Bill Snibson has a lot of fun turning into a Snobson.

So does the audience watching him do it.

The trans­formation is an entertaining bend to the Pyg­ma­lion theme that has audi­ences delighted throughout Me and My Girl, with song, dance and laughter. Predictability is forgiven.

Bill Snibson is a cheeky Cockney chap from Lambeth mind­ing his own humble busi­ness when he is discovered to be the lost Earl of Hareford. In order to lay claim to his fortune he must satisfy his new social hierarchy that he can be just as phony as they are. With a rocky start, "Aperitif my Lord?" "No fanks. I’ve got me own," Bill nonetheless perse­veres, though at the peril of his romance with Sally Smith, his equally unpolished girlfriend.

Tory Doctor as Bill is fittin’ indeed for the role. He is love­able and laughable while singing, dancing, and cavorting his way around the stage, drawing out every ounce of fun from gags devised to satirize the wealthy, in quips involving the likes of a tiger skin rug.

Heather McGuigan, plays Sally well, though she is more convincing as she trades up. She does justice to beloved old songs Me and My Girl and her lovely solo, Once You Lose Your Heart.

Denise Fergusson, as Maria, Duchess of Dene, is the most likeable of the wealthy, while playing her role with authentic style, grace and beauty. Brian McKay, memorable from Dirty Rotten Scoundrels, is Sir John Tremayne, who learns much from the down to earth Bill.

Keith Savage transforms a small role as attorney into a big, giggling, gangly riot in his rendition of The Family Soli­citor.

Kenneth Wickes, as Sir Jasper Tring, lends an endear­ing touch of the old codger with his ear trumpet and twink­ling eye.

The company delivers non-stop energy and talent while backing up such favourites as The Lambeth Walk and Leaning on a Lamp-post, while per­form­ing multiple roles tire­lessly.

The multi-award winning Me and My Girl has was origi­nally one of the greatest hits in the history of London’s West End.

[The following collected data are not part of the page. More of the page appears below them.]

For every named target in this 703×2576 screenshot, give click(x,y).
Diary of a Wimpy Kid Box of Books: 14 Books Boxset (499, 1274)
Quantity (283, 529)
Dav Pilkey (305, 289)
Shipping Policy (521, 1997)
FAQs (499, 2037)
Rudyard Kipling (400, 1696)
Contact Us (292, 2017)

Director and choreographer Timothy French had his work cut out for him with this lengthy spectacle.The song and dance numbers just keep on coming with renewed spirit.

The scenery changes so quickly from luxury home to street corner to library but the players never miss a beat. Remarkable effort made to seem like none at all is ac­complished by set designer Sean Mulcahy.

The library, for one, is an amazing spectacle with its wonderful painted por­traits of ancestors who become ghostly animated images.

Costume Designer Jenine Kroeplin has created some beautiful outfits that represent the 1930s in impressive detail.

A feast for the eyes and ears, a resounding standing ova­tion closed the night to reward the deserving cast and crew.